§ **Problem to work on**:
Copy every line of the data below word for word, leaving nothing out and changing nothing.

§ **Data shown**:
◆ ◆ ◆ ◆ ◆ ◆ ◆

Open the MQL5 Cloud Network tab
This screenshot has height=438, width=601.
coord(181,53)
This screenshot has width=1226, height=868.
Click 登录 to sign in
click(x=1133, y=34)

◆ ◆ ◆ ◆ ◆ ◆ ◆

§ **Answer to this task**:
Open the MQL5 Cloud Network tab
This screenshot has height=438, width=601.
coord(181,53)
This screenshot has width=1226, height=868.
Click 登录 to sign in
click(x=1133, y=34)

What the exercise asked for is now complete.